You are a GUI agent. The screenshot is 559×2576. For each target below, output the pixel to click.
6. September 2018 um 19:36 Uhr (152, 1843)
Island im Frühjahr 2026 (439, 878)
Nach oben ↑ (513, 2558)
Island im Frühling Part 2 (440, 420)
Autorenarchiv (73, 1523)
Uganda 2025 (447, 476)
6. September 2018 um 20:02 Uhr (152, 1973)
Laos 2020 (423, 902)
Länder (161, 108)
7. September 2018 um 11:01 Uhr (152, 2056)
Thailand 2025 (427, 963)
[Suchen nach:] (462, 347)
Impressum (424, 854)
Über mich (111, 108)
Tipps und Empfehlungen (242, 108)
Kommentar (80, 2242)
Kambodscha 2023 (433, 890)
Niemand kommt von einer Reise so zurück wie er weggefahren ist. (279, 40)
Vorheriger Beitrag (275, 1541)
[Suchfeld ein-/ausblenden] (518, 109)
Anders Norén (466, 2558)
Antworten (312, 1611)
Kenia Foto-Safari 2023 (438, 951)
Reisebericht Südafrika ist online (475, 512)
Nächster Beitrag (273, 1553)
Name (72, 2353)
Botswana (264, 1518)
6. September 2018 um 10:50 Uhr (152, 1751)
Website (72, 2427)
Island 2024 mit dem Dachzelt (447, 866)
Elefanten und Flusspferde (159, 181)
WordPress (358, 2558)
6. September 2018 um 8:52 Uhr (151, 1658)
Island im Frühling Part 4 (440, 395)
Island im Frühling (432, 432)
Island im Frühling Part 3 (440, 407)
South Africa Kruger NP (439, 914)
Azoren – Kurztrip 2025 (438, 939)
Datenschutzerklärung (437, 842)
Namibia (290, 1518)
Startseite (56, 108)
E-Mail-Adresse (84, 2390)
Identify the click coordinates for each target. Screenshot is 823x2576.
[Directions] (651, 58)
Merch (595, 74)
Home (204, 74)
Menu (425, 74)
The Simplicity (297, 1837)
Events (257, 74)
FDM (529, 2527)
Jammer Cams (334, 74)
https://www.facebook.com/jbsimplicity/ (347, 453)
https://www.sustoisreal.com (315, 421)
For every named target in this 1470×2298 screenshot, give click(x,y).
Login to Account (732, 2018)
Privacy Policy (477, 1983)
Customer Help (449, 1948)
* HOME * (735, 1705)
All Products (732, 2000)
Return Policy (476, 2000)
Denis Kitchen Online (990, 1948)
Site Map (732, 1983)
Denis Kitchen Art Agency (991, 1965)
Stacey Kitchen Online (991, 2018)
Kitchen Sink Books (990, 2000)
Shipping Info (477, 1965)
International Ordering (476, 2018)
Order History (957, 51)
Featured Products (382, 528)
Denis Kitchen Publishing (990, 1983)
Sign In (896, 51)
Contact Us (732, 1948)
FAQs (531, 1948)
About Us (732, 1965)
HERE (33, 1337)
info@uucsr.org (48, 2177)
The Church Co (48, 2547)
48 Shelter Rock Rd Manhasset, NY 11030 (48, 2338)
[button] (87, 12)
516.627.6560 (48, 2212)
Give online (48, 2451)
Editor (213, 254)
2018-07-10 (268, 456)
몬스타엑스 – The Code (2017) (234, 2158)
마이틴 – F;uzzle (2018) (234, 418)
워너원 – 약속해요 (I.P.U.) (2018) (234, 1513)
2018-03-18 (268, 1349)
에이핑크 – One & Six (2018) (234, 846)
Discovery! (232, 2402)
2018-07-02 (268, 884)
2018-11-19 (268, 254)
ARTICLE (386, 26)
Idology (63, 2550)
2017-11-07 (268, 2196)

+---+

What lines in the data above carry "Part"? Return them all.

Island im Frühling Part 2 (440, 420)
Island im Frühling Part 4 (440, 395)
Island im Frühling Part 3 (440, 407)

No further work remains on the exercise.